Vorliegender Text:
>>>>
Hamburg. Nach dem verdienten 1:0-Sieg gegen Heidenheim lobt der Trainer den Fortschritt seiner Mannschaft und spielt auf den Vorstandsstreit an.

Am Sonntag konnten die Profis des HSV bei schönstem Hamburger Sommerwetter ausspannen. Sonne, 21 Grad, einfach mal die Seele baumeln lassen. Nach dem 1:0-Sieg gegen den 1. FC Heidenheim spendierte Trainer Tim Walter seinen Spielern spontan einen freien Tag. Die frohe Botschaft überbrachte der 46-Jährige unmittelbar nach dem Abpfiff im Spielerkreis. „Der Trainer war wohl ganz zufrieden mit uns“, sagte Kapitän Sebastian Schonlau und lachte.
<<<<
Aufgaben:
1. Beantworten Sie zum Bericht über den HSV-Sieg:
(a) Gegen welche Mannschaft gewann der HSV mit 1:0?
(b) Wie viel Grad zeigte das Thermometer am Sonntag in Hamburg?
(c) Wer ist Kapitän der Mannschaft?
2. Setzen Sie den Bericht über den HSV-Sieg nach seinem letzten Satz fort.

Angezeigte Daten:
>>>>
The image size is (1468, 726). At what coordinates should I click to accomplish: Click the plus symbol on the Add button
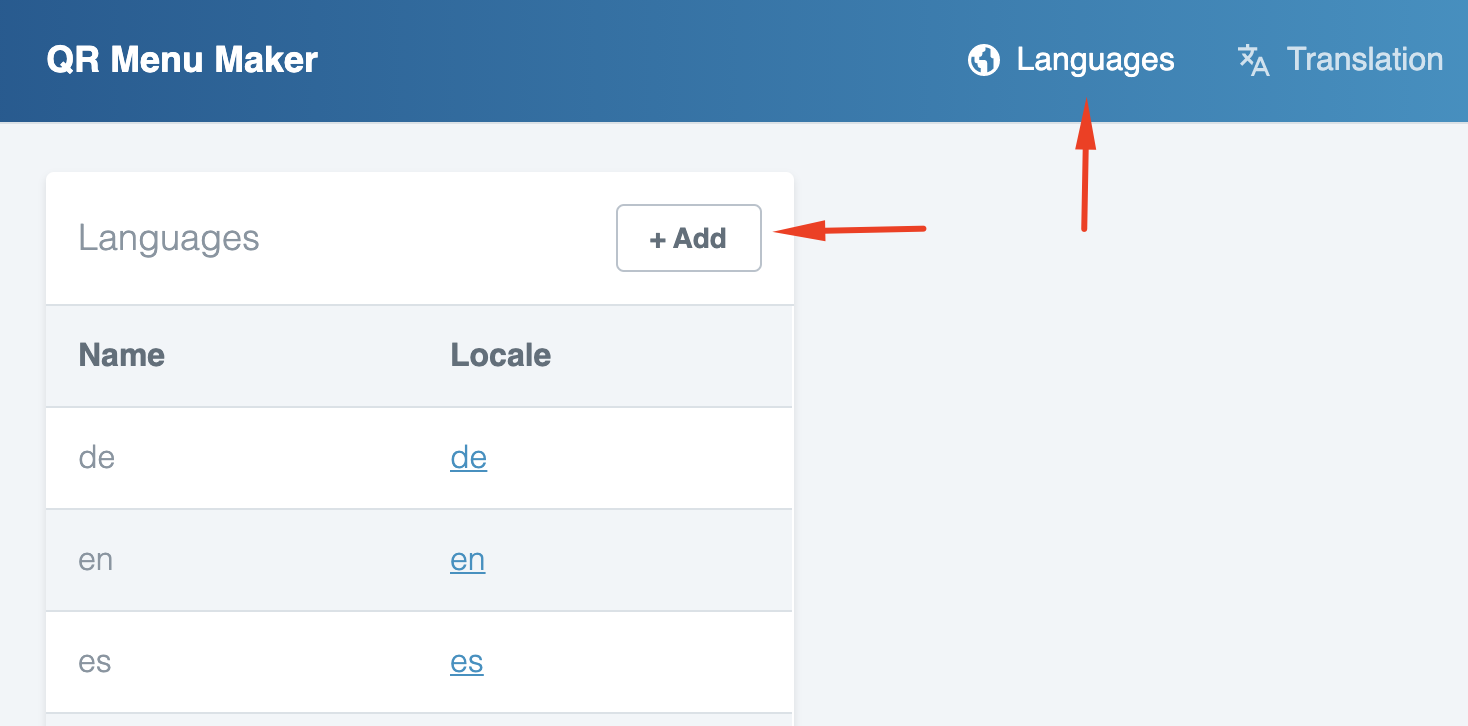[657, 239]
<<<<
Lösungen:
1.
(a) Gegen den 1. FC Heidenheim.
(b) 21 Grad.
(c) Sebastian Schonlau.

2.
HSV: Leistungssteigerung macht Spielern und Trainer Hoffnung

In der Tat herrschte rund um den Volkspark eine gewisse Erleichterung nach dem ersten Heimsieg der Saison. Gerade in der ersten Halbzeit zeigten die Hamburger ihre bisher beste Leistung, was angesichts der bisher eher dürftigen Auftritte in Braunschweig (2:0), gegen Hansa Rostock (0:1) und im DFB-Pokal bei Drittliga-Aufsteiger Bayreuth (3:1 nach Verlängerung) auch nicht schwer zu schaffen war. Und doch freut man sich beim HSV in diesen Tagen über alles, was halbwegs positiv ist.

Besonders positiv war die Tatsache, dass es rund um das Heidenheim-Spiel wirklich nur um Fußball ging. Die Fans verzichteten im Volksparkstadion ob des andauernden Führungsstreits zwischen den Vorständen Thomas Wüstefeld (53) und Jonas Boldt (40) auf Plakate oder verbale Botschaften in Richtung Vorstand und Aufsichtsrat, und auch die Protagonisten auf und um den Rasen versuchten das leidige Thema der vergangenen Wochen zumindest für die 90 Minuten auszublenden und einfach die „schönste Nebensache der Welt“ zu genießen: den Fußball.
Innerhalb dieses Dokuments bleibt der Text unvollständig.